I Vous êtes le seul médaillé olympique mauricien et pourtant, vous ne passez pas. Bruno Julie est-il à ce point impopulaire auprès des athlètes ?

— Je ne le pense pas. L’important est de savoir assumer ses responsabilités au moment opportun. J’estime que certains n’ont pas su le faire et je les laisse à leur conscience. Il ne faut pas non plus oublier toute la saga qu’il y a eu autour de ma candidature. D’où ma question : quel a été le rôle du COM dans ces élections ? Je suis un athlète retraité et qui plus est, le seul médaillé olympique mauricien. Et pourtant, on n’a pas voulu de moi ! Je crois que cela veut tout dire.

«…pas invité à l’inauguration du musée olympique »

I Est-ce à dire que cette médaille n’a pas de la valeur pour certains au COM ?

— Cela en a tout l’air, je pense. Savez-vous que je n’avais même pas été invité au moment de l’inauguration du musée olympique à Trianon (Ndlr: 2015), alors que je suis le seul médaillé mauricien ? Cela démontre, si besoin est, la considération que le COM accorde à ses athlètes, notamment ceux qui disent tout haut ce que les autres pensent tout bas. Je n’ai jamais été un “yes man” et je ne le serai jamais. Que certains en prennent bonne note.

I En somme, l’athlète n’est pas reconnu à sa juste valeur ?

— C’est désolant de le dire, mais c’est comme ça. Il est donc impératif que les athlètes arrivent à comprendre que le sport existe grâce à nous et que les dirigeants ne valent rien sans les athlètes. C’est nous qui suons nuit et jour pour faire honneur au pays. C’est la raison pour laquelle, ils doivent pouvoir s’exprimer lorsqu’ils s’estiment lésés. Cela dit, il existe aussi des dirigeants loyaux et capables, mais cela se compte malheureusement sur les doigts de la main !

I Le fait de n’avoir pas été élu président restreint-il votre champ d’action ?

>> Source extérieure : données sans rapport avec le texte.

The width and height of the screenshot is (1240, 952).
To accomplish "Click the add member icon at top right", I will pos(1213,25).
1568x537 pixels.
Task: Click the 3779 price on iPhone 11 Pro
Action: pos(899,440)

— Certainement pas. J’ai été jusqu’ici quelqu’un de motivé et je le resterai toujours. Ce poste n’est d’ailleurs pas rémunéré et pourtant, je le voulais, afin de pouvoir faire avancer la cause des sportifs. Car ma priorité, c’est l’athlète. J’estime aussi que pour être le défenseur de cette cause, on doit obligatoirement être quelqu’un de libre, de neutre et de déterminé, capable aussi de taper du poing sur la table quand il s’agit de faire entendre sa voix. J’ai toujours été quelqu’un de direct et ce n’est pas aujourd’hui que cela changera. Alors, que les athlètes se rassurent, je serai là pour les défendre.